Banned pesticides highly likely to cause bee colony collapse, says Harvard study
The widely used neonicotinoid pesticides, three of which are currently banned in the EU, are a crucial factor in the collapse of US bee colonies, according to a new study led by the Harvard School of Public Health.
Researchers studied 18 bee colonies in Massachusetts from October 2012 until April 2013, and observed that those exposed to the chemicals faced colony collapse disorder (CCD), which affects bees’ immune system. Those untreated remained healthy.
Lead researcher Chensheng Lu said, “We demonstrated that neonicotinoids are highly likely to be responsible for triggering colony collapse disorder in honeybee hives that were healthy prior to the arrival of winter.”
The Harvard study observed, “Honeybee colonies in both control and neonicotinoid-treated groups progressed almost identically and observed no acute morbidity or mortality in either group until the arrival of winter.
“As temperatures began to decrease in late October 2012, we observed a steady decrease of bee cluster size in both control and neonicotinoid-treated colonies. While such decline was quickly reversed in the control colonies in January 2013, the neonicotinoid-treated hives continued to decline”.
The European commission decided to ban three neonicotinoids in December for two years, in order to put an end to the decline in bee numbers that has occurred throughout the continent, especially in northern Europe.

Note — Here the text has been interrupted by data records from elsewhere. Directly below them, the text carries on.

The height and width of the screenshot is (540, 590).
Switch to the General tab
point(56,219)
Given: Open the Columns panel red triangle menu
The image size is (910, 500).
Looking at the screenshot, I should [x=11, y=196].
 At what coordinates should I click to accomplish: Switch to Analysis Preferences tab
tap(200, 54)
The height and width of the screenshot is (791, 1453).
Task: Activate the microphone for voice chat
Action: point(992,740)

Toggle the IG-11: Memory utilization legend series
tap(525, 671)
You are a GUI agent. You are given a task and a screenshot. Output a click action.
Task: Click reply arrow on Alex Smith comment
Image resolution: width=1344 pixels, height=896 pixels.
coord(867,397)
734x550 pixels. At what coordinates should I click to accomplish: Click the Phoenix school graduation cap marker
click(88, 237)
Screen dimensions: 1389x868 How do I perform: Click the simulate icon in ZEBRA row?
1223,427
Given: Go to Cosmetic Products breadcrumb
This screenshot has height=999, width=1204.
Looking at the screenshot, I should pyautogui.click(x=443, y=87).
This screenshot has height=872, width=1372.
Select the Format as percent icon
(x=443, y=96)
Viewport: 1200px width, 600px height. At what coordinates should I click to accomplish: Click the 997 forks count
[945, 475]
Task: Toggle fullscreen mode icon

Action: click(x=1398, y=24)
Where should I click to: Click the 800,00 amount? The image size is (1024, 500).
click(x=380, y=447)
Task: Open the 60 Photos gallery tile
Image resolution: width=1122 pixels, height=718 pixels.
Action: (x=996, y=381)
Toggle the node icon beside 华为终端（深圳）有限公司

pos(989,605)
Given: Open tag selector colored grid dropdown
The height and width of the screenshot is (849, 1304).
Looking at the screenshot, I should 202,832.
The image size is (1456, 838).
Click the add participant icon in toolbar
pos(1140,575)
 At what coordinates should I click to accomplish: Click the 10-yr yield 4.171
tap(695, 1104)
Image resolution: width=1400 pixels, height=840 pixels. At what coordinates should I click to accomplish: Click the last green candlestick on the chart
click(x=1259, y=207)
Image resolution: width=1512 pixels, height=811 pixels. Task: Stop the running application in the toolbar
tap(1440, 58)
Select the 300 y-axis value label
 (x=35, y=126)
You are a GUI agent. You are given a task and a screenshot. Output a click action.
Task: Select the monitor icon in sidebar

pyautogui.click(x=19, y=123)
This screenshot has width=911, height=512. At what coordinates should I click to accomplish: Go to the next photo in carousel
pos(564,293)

Commenting on the Harvard research, Friends of the Earth’s senior nature campaigner Paul de Zylva said, “Comprehensive research into the role pesticides play in bee decline is urgently required – including how they may compound other pressures, such as a lack of food and loss of habitat.
“The UK government has accepted the need for a national action plan to reverse bee and pollinator decline. But its draft plan is dangerously complacent on pesticides, placing far too much trust in chemical firms and flawed procedures.
“If the UK National Pollinator Strategy is to be a success it must turn the current rising curve of pesticide use in the UK into a downward arrow.”